Saturday, July 26, 2008

Tell This to Those Big Time Journals

Paul Matsuda posted this on his blog about handling permissions from authors to reprint articles:

A friend of mine--a rising star in rhetoric and composition--told me recently that he has received a request for permission to reprint his article, which is quite an honor. He was wondering if there were any issues he should be aware of.

Here is my response (with a few minor changes):

Congratulations on having your article reprinted.

The answer depends on who owns the copyrights. If you signed a copyright release when you had your article published with the journal, then this is a courtesy request. You can say no and I’m sure the editor would honor that, but I don’t see why you wouldn’t want to have your article reprinted. The original publisher has the final say in whether to grant permission (and charge a fee).

If you kept your copyrights (or more precisely, part of the copyrights) concerning the right to reprint (which is unusual in humanities journals), then it would be your decision alone (though I would also have the editor contact the publisher just to be safe).

Normally, reprint authors in our fields don’t get any royalty, but it wouldn't hurt to ask to have a copy of the book sent to you. If you wish to make any minor changes to the article (typos, copy editor’s edits you didn’t like), you can also ask about it at this point. I wouldn’t make any
major revisions at this point, though.
As Paul seems to suggests above, many authors don't keep the copyrights, and many journals in the humanities (especially the larger ones) often own the copyright. When Nancy, Collin, and I were editing the reader and needed permissions to reprint articles for our custom reader, we received a flat-out no from a very well-known organization in our field (rhet/comp) that owns several journals, even though our institution owns both JSTOR and MLA bibliography subscriptions where students can gain access to these articles for free.

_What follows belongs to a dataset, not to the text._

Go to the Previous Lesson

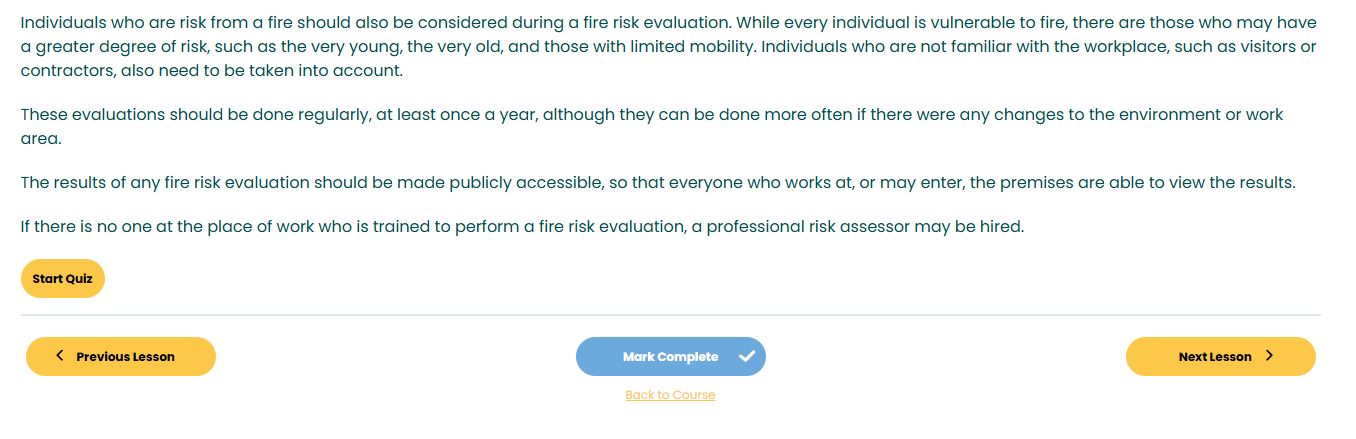121,356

We asked our primis editor to ask the organization again, and they said no. This doesn't really make sense to because the organization could've made some decent change off the reprint, but I suspect their denial was more an issue of elitism: They didn't want knowledge from their journals being disseminated to undergraduates, let alone, first-year writers. The audience this organization has in mind is primarily teacher/scholars and maybe graduate students in the field.

For all of those who think first-year writers don't/can't/won't/couldn't understand the discourse of our field (rhet/comp) as it is represented by our field journals, let me just say this: Every reading I assign in my FYW course comes from things published in rhet/comp (journal articles, book chapters, essays, etc.), so they often DO get it, sometimes better than we (as rhet/comp) academics do. (I'm working on an empirical article, using student discourse in the field. I can't give too many details right now, but more on this later.) You'd be surprise how much FYW students do know, and, if we're supposed to be teaching writing, the readings we select should have clearer relationship between what students read and what we expect them to write. Using readings published in/on writing studies, I believe, is one way to bridge this relationship.

BTW, the reader is near complete (we'll read the proof copy early next week to OK), and nearly all the readings in the custom reader are things published in rhet/comp, sociolinguistics, or education. They all have some relationship to how writing is taught, done, or enacted in particular contexts, hence the title, A Reader for Writers.